The study of the decline curves are one of the oldest of the various methods of estimating oil and gas reserves. This presents a pictorial history of the records produced from a well, group of wells or reservoir. Before the coming of the distribution, free and uninterrupted production of both gas and oil wells during its early life, can trace a curve that could be extrapolated into the future and serve as a basis for forecasts of productivity and reserves. Today, the decline curves are less useful. Generally the production is distributed in proportion to market demand. The invasion of water in many fields helps maintain reservoir pressure and production is often shortened to facilitate this process. The decline curve mean little until some time has elapsed to establish a definite trend of decline or a radio. If this trend can be established early in the life of the reservoir, exploration geologists and engineers can exploit the same methods for estimating reserves. If many years elapse before such a trend develops, the men of exploration are likely to be separated from the enterprise to the field and will be turned over by engineers reservoristas.
In estimating reserves, the most suitable type of graph is a plot of radio production, ie, barrels per day vs average. Cumulative production. Extrapolating the line to a point of “non-economic return” gives a direct reading of all the latest cumulative production. This becomes recoverable reserves. In all cases the goal is to select graphic scales that will result in almost a straight line possible. Obviously these results are more accurate extrapolations.
There are three types of decline curves, each can be represented by mathematical formulas. (Arps, 1956).
1. Constant percentage decline: The decline in productivity is a constant percentage as a function of time. For example, the beginning of the first year of life of the reservoir is produced on average 1000 barrels per day, at the end of this first year will produce 900 barrels per day and end of the second year will produce 810 barrels a day. These reservoirs decreased by 10% annually. The decrease in average radius curve versus cumulative production is straight graph paper.
2. Hyperbolic decline: The decline in output is proportional to a full rate production. This type of decline with average production radius versus cumulative production plot allows a straight line in a log-log paper. Any change in the scale goes right over the graph.

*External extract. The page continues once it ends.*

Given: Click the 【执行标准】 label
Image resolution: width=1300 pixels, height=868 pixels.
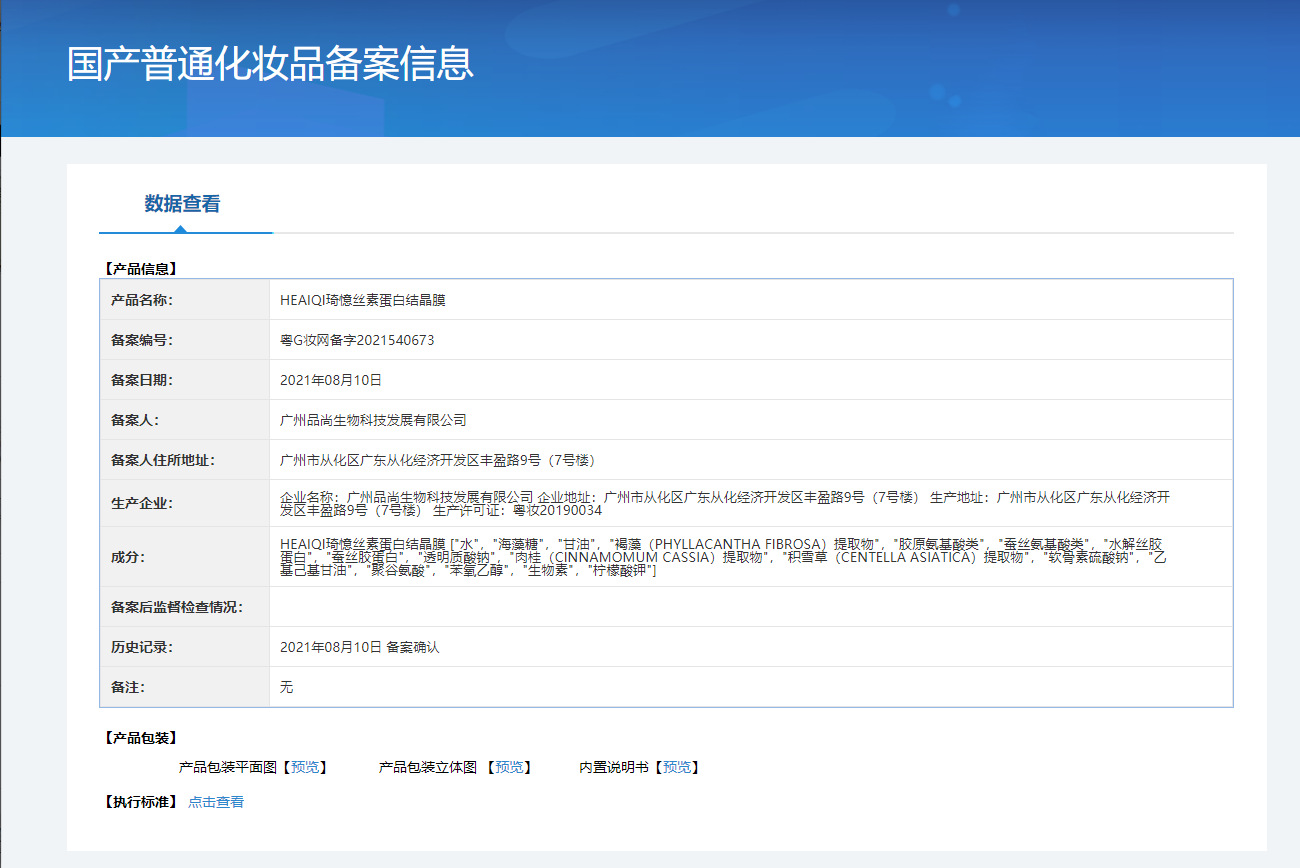Looking at the screenshot, I should 140,802.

3. Hyperbolic decline: The decline in output is proportional to a radio production. This type of decline where the average production radius is plotted as a function of cumulative production is straightened in a semi-log paper. The radio production is plotted on a logarithmic scale and cumulative production on a regular coordinate.
Figure 25.5 shows how the decline appear when data is plotted as usual. The radio current average daily production for a small oil field is plotted on three types of graphic scales. The decline rate that is harmonious, and the straight line extrapolation on a graph paper indicates a reserve of approximately 7 million barrels. It is obvious that the other two curves could not be extrapolated with little accuracy.

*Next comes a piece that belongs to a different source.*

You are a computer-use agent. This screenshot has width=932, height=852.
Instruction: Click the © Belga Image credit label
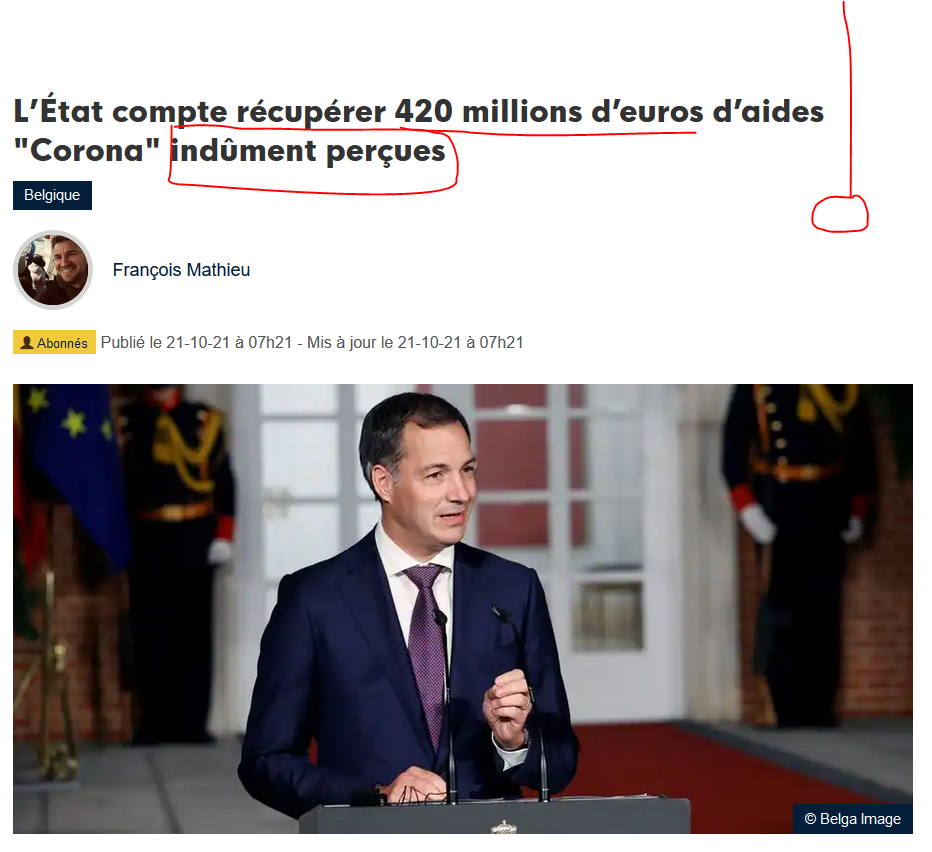[852, 819]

Until now the subject of the decline curve has been treated based on production vs. radio. Cumulative production. Although this type of curves extrapolated directly recoverable reserves, it does not reveal anything about the productive life of the reservoir and does not always indicate a need for some means of increasing production, such as maintaining pressure or water flow . None of this data reveals about the profitability of the project. There are several different types of curves for these purposes which also provides information on reservations. Some examples will be mentioned briefly. Vs production. Extrapolation of time to show the final productive life and anticipate production radios for years to come. Strokes vs. drawdown. Time indicator whether the pressure maintenance is required or not, vs production radios. income or gain may result in estimates of reserves based on economic factors. In all cases it is convenient to plot the data, whatever it is, for q the trend is a straight line for extrapolation. Excellent detailed topics of these additional types of curves and their interpretations have been published. (Clark, 1951, Menzie, 1953).